Update (10:01 PM Eastern on 29 Dec): Things are heating up (in a good sense) in the comments section over at Wellsung concerning this business. Be sure to click over and read all the goodies. Also, Alex Ross sets me straight in that comments section concerning his putative snub of my comment made note of in the previous update. Just a mere problem of posting circumstance, and no snub delivered or intended. I'm gratified to hear it.

Update (2:01 AM Eastern on 31 Dec): A reader eMails me the following:

I have just read your comment in the comment section over at Wellsung where you say that you would never think of nailing a critic for (and I quote) "mere errors of fact, mere typos or mere slips of the pen", but would only nail a critic who commits errors (and I again quote) "of the sort that betray an appalling ignorance of the subject to hand", yet in your post [i.e., the above post] you nailed Tom[m]asini for commiting [sic] nothing more than a muddled sentence. How do you square that with the statements you made in that comment in the comments section at Wellsung?

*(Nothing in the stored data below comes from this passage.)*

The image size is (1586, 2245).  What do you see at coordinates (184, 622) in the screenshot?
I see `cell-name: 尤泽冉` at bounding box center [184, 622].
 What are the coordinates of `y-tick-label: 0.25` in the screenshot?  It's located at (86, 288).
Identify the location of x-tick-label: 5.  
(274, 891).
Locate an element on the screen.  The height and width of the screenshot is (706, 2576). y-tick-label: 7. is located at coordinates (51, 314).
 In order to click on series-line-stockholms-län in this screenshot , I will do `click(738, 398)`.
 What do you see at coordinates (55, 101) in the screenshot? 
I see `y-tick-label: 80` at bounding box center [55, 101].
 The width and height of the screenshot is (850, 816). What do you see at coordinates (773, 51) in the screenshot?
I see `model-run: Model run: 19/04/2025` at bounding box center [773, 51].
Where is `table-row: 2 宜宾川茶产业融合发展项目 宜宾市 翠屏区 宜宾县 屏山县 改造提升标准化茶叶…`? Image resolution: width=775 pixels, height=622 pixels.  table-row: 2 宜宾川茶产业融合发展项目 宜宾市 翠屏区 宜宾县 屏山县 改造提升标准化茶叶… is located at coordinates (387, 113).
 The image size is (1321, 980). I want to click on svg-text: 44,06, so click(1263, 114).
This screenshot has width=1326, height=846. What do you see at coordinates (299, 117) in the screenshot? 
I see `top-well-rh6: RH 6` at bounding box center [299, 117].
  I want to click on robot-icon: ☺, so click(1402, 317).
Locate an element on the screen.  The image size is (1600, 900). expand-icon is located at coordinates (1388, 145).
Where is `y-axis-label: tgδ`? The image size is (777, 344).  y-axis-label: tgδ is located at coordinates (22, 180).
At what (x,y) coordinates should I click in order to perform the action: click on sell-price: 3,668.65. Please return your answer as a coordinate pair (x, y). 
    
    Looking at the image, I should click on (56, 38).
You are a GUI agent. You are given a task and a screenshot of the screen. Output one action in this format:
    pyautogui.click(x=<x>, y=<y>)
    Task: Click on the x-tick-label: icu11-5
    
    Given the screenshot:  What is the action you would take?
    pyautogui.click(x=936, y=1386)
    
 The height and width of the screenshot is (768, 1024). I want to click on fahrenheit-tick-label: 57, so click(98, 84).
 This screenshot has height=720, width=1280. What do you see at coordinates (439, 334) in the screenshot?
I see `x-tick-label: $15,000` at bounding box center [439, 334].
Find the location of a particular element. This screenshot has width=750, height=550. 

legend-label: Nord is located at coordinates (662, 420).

The answer is that I didn't nail Mr. Tommasini for his muddled sentence, but for what he meant to say by that sentence. Once one disentangles the muddle, one sees immediately that Mr. Tommasini could have meant to say only one of two things, both of which betray an appalling ignorance of the subject to hand. After only a moment's thought, one rejects the idea Mr. Tommasini could have been making reference to the loony anti-Semitic "coding" theory so beloved of PC academics as one quickly realizes that the idea suggests itself due solely the sentence's muddled syntax. One is then driven ineluctably to the conclusion that what Mr. Tommasini actually meant to say is that James Levine, a Jew, by "giving a sublime account of this humane comedy [i.e., Die Meistersinger]," would force the anti-Semitic Wagner "to confront his twisted prejudices [i.e., his anti-Semitism]." Anyone with but a fairly superficial knowledge of Wagner and his works would have known instantly just how ignorant, even absurd, a notion that is even within the fanciful time-travel scenario set up by Mr. Tommasini because such a person would have known that Wagner not only included Jews within his intimate inner circle, but entrusted the premier (at the Bayreuth Festival, no less!) of his most cherished work — his so-called "Christian opera," Parsifal — to one of them: conductor Hermann Levi; not merely a practicing Jew, but the son of a rabbi. (And according to the best authority that's come down to us, Levi gave what might be called "a sublime account" of the work.)

Do you now understand just how that sentence, muddled or not, betrayed New York Times chief music critic Anthony Tommasini's appalling ignorance of the subject to hand?